Challenges and opportunities in African societies presents findings from a five country study commissioned by the Chronic Poverty Research Centre, which explored the relationship between inheritance practice and socio-economic equity and opportunities being enhanced or prevented. Policy Notes for Kenya, Mozambique, Rwanda, Uganda and Ghana, and a policy brief and working paper are available in this series. Data were collected through interviews with representatives of governmental and non-governmental agencies working on inheritance and property rights related issues as well as review of research and policy literature. (Bird, et al., 2004, Mutangadura, 2004, Rose, 2006).
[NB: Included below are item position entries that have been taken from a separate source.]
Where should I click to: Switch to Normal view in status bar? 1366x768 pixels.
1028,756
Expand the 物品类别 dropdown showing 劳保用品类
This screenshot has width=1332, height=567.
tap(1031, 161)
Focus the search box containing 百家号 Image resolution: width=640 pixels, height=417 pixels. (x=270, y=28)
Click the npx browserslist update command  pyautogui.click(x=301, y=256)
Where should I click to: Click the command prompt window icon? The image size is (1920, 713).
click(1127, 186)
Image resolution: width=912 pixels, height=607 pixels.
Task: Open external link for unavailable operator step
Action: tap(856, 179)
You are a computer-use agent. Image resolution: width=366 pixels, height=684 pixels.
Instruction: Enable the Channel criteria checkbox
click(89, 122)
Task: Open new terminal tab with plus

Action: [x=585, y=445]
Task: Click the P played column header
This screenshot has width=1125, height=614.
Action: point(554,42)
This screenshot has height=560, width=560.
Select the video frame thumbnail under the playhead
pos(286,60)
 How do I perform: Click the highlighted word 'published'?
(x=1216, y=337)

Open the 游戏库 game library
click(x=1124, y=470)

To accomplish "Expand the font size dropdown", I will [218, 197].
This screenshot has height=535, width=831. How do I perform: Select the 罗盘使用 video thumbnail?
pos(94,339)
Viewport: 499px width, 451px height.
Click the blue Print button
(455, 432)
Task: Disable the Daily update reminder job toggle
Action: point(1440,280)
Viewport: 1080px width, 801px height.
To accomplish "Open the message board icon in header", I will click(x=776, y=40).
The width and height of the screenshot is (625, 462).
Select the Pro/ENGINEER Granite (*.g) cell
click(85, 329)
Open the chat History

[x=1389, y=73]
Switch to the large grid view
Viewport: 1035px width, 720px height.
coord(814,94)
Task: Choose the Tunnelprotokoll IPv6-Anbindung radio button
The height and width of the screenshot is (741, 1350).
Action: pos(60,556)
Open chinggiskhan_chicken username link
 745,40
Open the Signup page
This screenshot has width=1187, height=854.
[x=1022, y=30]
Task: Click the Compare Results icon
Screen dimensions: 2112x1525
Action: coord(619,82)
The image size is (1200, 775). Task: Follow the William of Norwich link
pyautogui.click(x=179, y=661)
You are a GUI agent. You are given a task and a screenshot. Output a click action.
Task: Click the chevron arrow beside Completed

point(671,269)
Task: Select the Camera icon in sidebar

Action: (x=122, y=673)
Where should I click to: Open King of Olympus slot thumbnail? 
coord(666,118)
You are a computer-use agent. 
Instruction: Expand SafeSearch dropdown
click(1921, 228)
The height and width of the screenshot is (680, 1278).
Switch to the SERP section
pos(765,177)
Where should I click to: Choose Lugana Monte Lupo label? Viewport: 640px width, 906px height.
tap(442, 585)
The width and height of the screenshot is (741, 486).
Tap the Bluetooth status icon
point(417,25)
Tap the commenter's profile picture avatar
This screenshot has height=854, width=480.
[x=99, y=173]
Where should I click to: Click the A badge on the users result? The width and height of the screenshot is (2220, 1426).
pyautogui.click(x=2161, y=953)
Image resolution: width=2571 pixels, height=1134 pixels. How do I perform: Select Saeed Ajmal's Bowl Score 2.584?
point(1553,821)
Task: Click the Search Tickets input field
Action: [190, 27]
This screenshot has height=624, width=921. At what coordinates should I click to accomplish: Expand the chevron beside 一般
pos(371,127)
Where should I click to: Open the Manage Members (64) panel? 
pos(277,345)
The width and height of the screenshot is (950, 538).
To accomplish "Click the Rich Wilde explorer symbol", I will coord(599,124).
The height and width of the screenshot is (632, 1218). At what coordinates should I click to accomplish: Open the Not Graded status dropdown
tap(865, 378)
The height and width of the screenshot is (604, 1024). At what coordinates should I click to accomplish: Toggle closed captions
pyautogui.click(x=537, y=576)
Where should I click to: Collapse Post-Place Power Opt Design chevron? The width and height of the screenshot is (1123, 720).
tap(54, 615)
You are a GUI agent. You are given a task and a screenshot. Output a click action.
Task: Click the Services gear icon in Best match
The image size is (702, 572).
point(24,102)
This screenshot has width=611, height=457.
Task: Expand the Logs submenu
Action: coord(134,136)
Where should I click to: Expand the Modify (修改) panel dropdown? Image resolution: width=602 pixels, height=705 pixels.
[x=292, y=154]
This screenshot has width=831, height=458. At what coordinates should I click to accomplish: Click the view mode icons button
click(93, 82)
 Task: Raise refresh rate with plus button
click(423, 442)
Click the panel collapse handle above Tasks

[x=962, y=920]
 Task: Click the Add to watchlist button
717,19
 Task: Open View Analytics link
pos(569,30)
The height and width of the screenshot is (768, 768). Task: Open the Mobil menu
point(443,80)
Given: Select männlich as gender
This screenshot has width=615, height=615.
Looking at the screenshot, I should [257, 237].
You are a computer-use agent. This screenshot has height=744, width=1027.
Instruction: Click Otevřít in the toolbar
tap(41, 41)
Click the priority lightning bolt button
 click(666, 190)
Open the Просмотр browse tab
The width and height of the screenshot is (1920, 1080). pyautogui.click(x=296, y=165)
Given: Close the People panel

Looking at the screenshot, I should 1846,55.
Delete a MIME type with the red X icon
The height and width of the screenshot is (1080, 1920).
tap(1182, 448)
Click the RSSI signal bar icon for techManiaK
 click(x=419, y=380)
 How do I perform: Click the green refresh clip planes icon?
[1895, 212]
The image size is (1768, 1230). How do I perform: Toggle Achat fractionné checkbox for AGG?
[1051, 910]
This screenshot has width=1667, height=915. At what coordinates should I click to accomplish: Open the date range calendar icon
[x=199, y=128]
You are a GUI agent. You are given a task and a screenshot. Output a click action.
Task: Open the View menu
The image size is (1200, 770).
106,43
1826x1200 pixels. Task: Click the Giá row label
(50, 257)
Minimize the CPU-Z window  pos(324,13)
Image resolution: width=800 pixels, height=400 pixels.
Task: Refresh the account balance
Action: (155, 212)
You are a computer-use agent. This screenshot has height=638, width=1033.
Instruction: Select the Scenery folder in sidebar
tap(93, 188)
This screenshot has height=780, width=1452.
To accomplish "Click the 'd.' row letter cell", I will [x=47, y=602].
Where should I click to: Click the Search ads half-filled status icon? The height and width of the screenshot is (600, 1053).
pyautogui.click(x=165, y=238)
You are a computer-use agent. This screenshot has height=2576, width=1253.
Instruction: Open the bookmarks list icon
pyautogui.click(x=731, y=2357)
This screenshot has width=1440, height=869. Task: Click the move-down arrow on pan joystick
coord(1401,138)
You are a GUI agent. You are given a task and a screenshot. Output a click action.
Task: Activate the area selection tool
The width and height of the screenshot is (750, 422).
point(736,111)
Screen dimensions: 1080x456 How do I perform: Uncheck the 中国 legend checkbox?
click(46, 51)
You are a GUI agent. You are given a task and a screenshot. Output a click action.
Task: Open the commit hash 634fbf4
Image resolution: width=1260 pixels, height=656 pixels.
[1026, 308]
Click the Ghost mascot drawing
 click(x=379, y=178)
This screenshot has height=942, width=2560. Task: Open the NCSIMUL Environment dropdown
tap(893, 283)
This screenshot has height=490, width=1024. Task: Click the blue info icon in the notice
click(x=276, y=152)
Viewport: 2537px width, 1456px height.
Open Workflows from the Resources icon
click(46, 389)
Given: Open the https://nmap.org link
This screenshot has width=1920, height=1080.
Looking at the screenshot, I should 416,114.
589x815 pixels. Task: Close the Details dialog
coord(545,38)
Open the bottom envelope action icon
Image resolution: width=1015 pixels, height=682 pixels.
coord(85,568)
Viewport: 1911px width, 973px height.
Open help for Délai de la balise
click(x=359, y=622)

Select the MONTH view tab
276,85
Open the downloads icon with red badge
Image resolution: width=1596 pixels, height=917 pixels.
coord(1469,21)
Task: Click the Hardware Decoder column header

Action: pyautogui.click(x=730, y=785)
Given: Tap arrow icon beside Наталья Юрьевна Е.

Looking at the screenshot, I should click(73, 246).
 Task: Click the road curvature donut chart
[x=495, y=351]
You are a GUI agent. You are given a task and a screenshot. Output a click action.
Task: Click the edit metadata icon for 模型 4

This is happening in many countries, with several recently amending their statutory laws, and rights-based organisations taking various initiatives to improve equity in inheritance practice. Nevertheless, much remains to be done to address the links between inheritance rights and practices and poverty. Inheritance is an important way of transferring, or being excluded from the transfer, of people’s accumulated physical and financial capital. The transfer of physical assets from the parent generation to the next can provide the start-up material for the younger generations’ more independent future livelihoods and economic productivity (Fafchamps and Quisumbing, 2005). However, exclusion from assets inheritance can exacerbate vulnerability to chronic intergenerationally transmitted poverty (Bird, et al., 2004).Inheritance law and customary practices in African countries can exclude individuals, particularly women and orphaned children, from inheriting the property (including land, housing and other productive resources) that they had access to while their husbands or fathers were alive (see Cooper, 2008 and 2010). This has been linked to economic decline and poverty traps (Bird et al,, 2004; Human Rights Watch, 2003; Strickland, 2004). Reforming statutory and customary systems could address gender discrimination in inheritance practices (Benschop and Sait, 2006; Bird, O’Neil, Bolt, 2004; Davies, 2005).